Class 22

DATA1220-55, Fall 2024

Sarah E. Grabinski

2024-10-25

Chi-Square Test for Independence in 2-Way Tables

  1. Assume the 2 variables are independent. (\(H_0\): Independence)
  1. Calculate the expected counts under the null hypothesis of independence.
  1. Find the test statistic.
  1. Compute the degrees of freedom.
  1. Determine the probability of the observed counts under the null hypothesis.
  1. If it is sufficiently unlikely to have gotten the observed data under the null hypothesis of independence, reject \(H_0\) and accept \(H_A\): Dependence.

Expected Counts

If we assume \(H_0\): Independence, how can we estimate the data expected under the null hypothesis?

The Multiplication Rule for Independent Events

The probability of event A and event B occurring is the product of the probability that A occurs and the probability that B occurs.

Proportions

Proportion of Observations
B B’
A P(A + B) P(A + B’) P(A)
A’ P(A’ + B) P(A’ + B’) P(A’)
P(B) P(B’) 1

Calculating Expected Counts

Using proportions…

\[ \operatorname{Expected}_{\operatorname{A and B}}=P(A) \times P(B) \times n \]

Using counts…

\[ \operatorname{Expected}_{\operatorname{A and B}}=\frac{\operatorname{count}(A) \times \operatorname{count}(B)}{n} \]

The Test Statistic

The Chi-Square (\(\chi^2\)) test statistic is the sum of the squared difference between observed and expected value divided by the expected value for all combinations of categories.

\[ \chi^2_{df} =\sum^k_{i=1} \frac{{\left( \operatorname{observed} - \operatorname{expected} \right)}^2}{\operatorname{expected}} \]

Degrees of Freedom

For a two-way table, the degrees of freedom for a \(\chi^2\) test statistic are…

\[ \begin{aligned} df &= \left( n_{\operatorname{rows}} - 1 \right) \times \left( n_{\operatorname{cols}} - 1 \right) \\ &= \left( R-1 \right) \times \left( C-1 \right) \end{aligned} \]

…where \(R\) is the number of rows in the table and \(C\) is the number of columns.

P-Values in R

You can find p-values in R using the pchisq() function, which takes a test statistic (q) and the degrees of freedom (df) as parameters.

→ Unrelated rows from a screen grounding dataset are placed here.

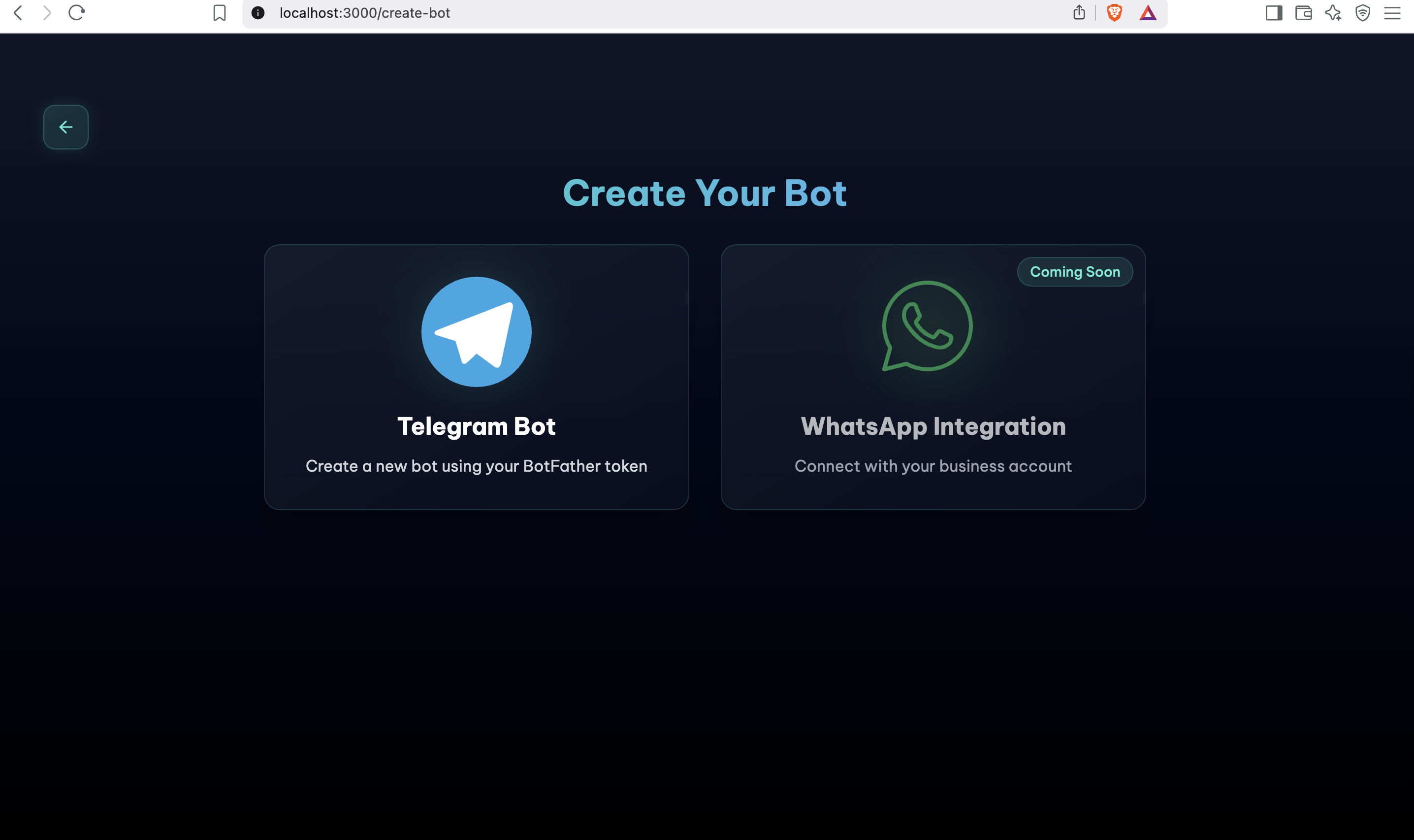
Task: Open Leo AI sparkle icon
Action: (1333, 12)
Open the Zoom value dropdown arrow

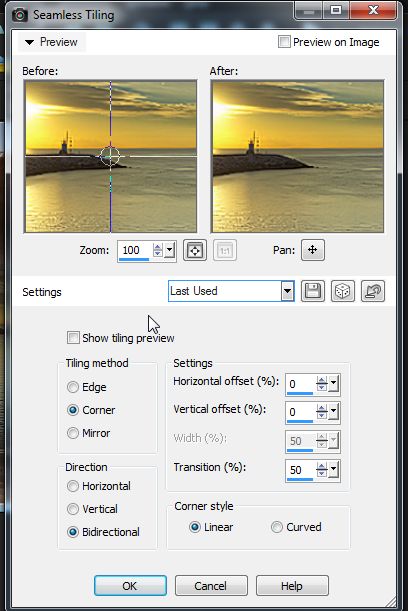170,250
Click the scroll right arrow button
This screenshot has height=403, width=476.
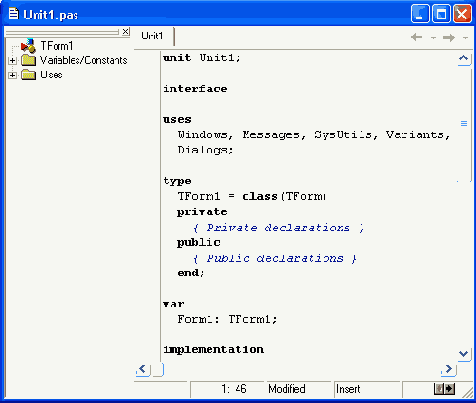[449, 369]
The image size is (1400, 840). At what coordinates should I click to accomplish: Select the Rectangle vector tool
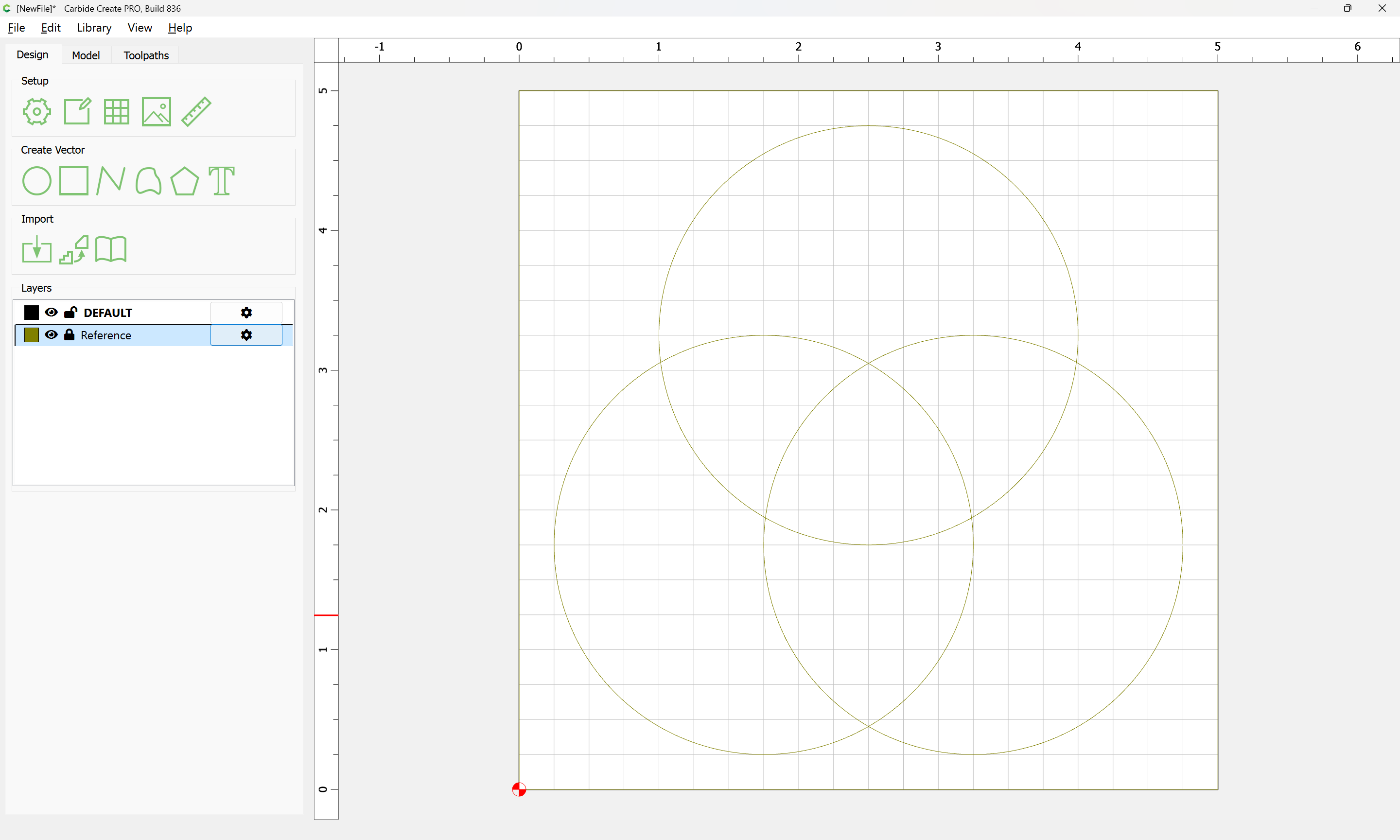click(x=74, y=180)
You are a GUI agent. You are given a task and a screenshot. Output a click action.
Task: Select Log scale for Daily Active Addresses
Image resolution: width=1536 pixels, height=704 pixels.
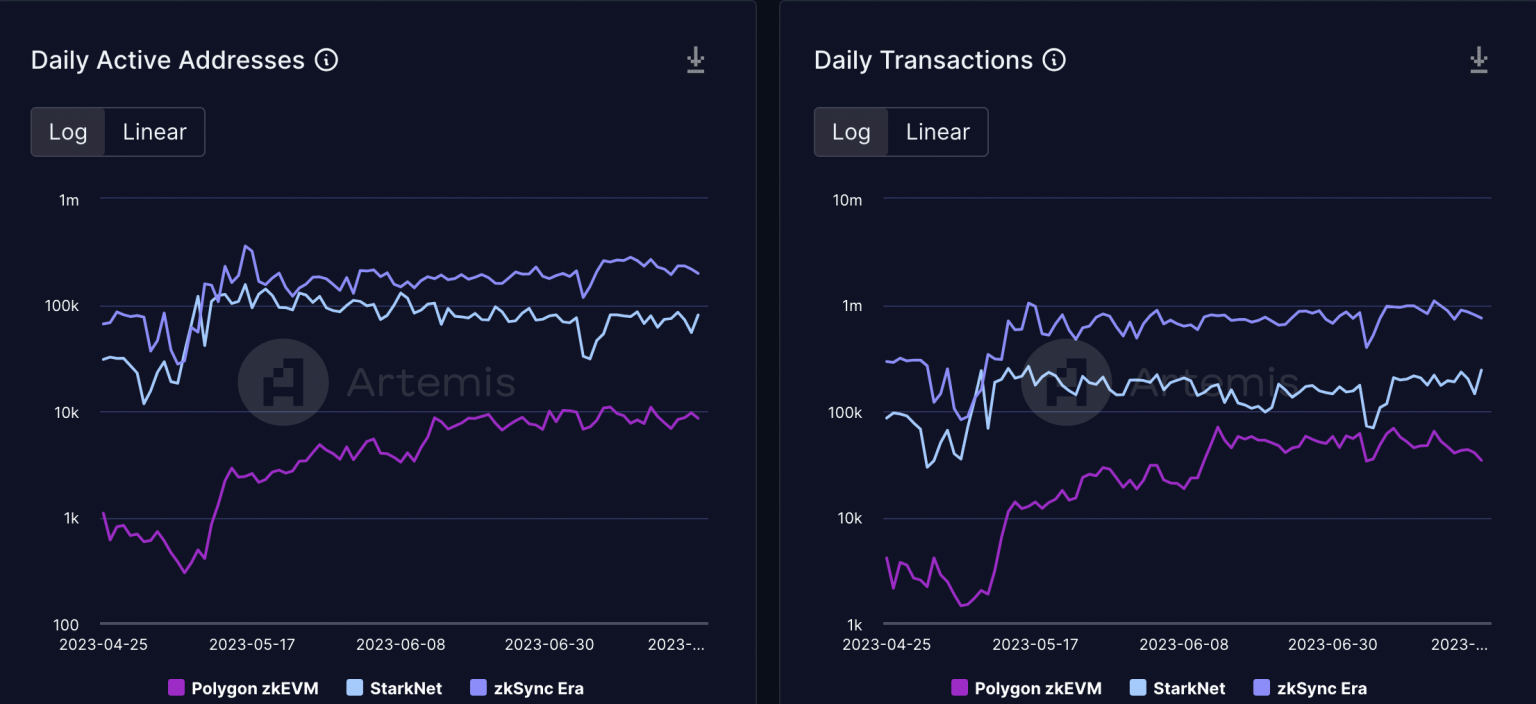click(x=68, y=132)
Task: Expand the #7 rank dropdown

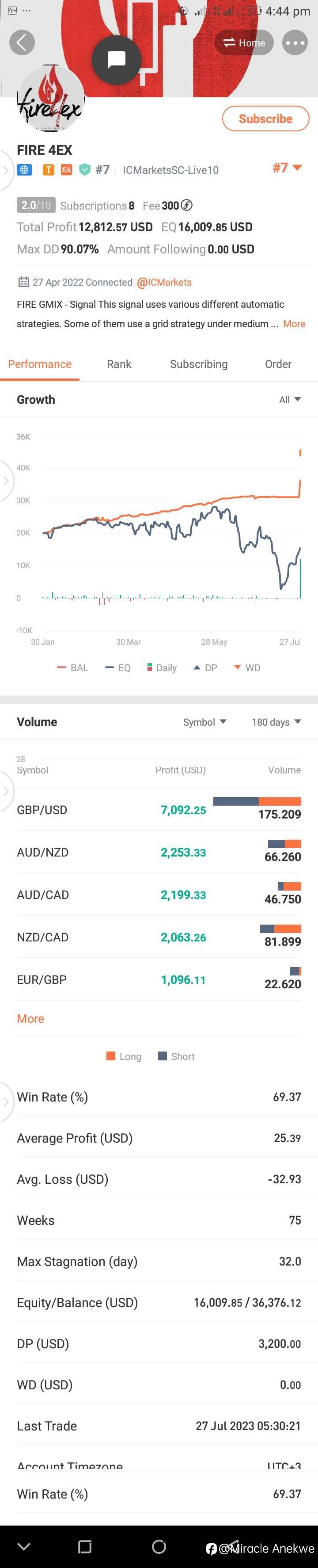Action: (287, 168)
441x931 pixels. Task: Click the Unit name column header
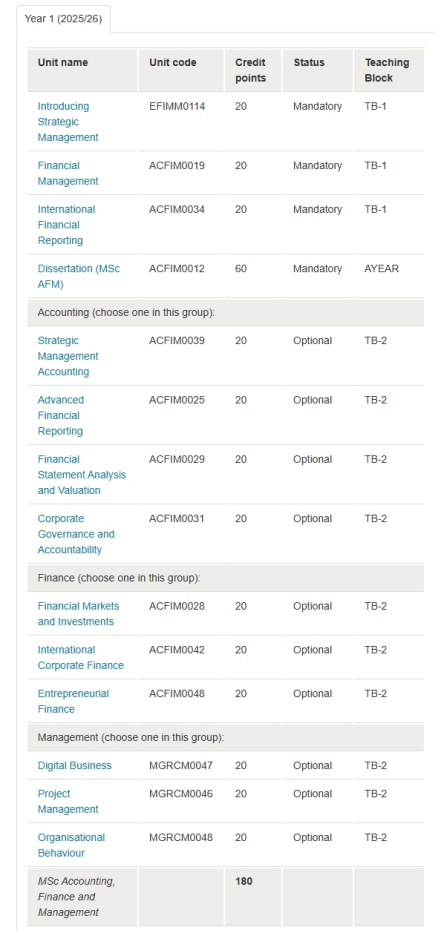[x=63, y=62]
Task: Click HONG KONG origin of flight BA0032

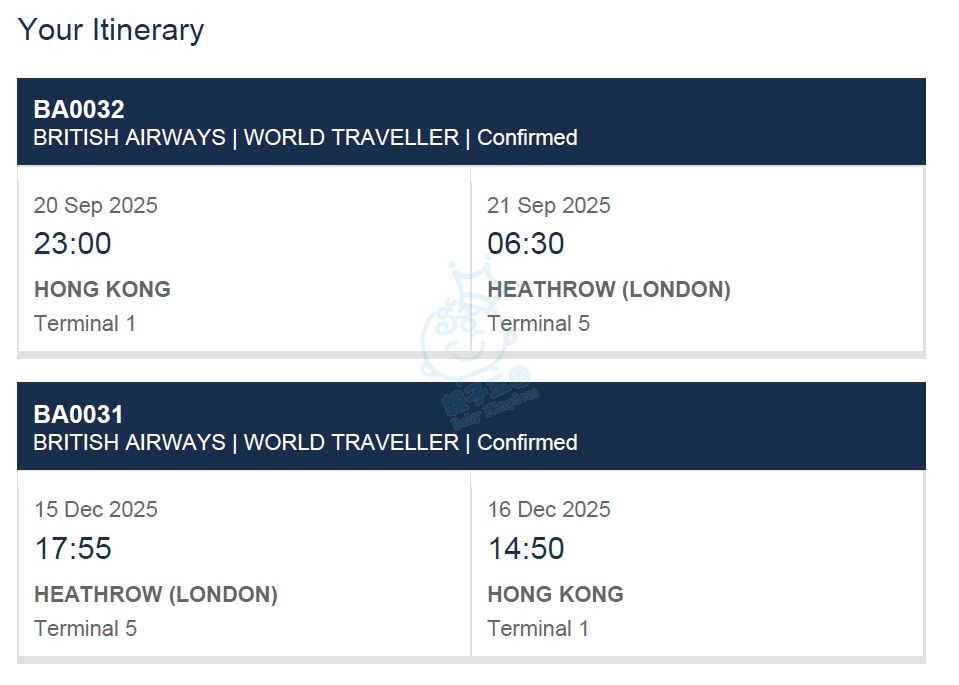Action: click(102, 290)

pchisq(2, df = 3, lower.tail = F)
[1] 0.5724067

For the \(\chi^2\) test, we always use the upper tail, or the probability of seeing a result more extreme than what we observed.

Conditions

The \(\chi^2\) test is most appropriate for large sample sizes.

  • > 20% of expected counts are >5.
  • All individual expected counts are >1.
  • In a 2x2 table, all 4 expected counts >5.

When sample sizes are small, use Fisher’s Exact Test.

Limitations

  • Neither the \(\chi^2\) test nor the Fisher’s Exact Test will tell you the nature of the relationship between your 2 categorical variables.

  • Additional tests are needed to determine if the outcomes are dependent on variable 1, variable 2, or both.

Sample Size Estimation for Proportions

You can use the margin of error calculation to estimate the sample size needed to detect a given difference in proportions.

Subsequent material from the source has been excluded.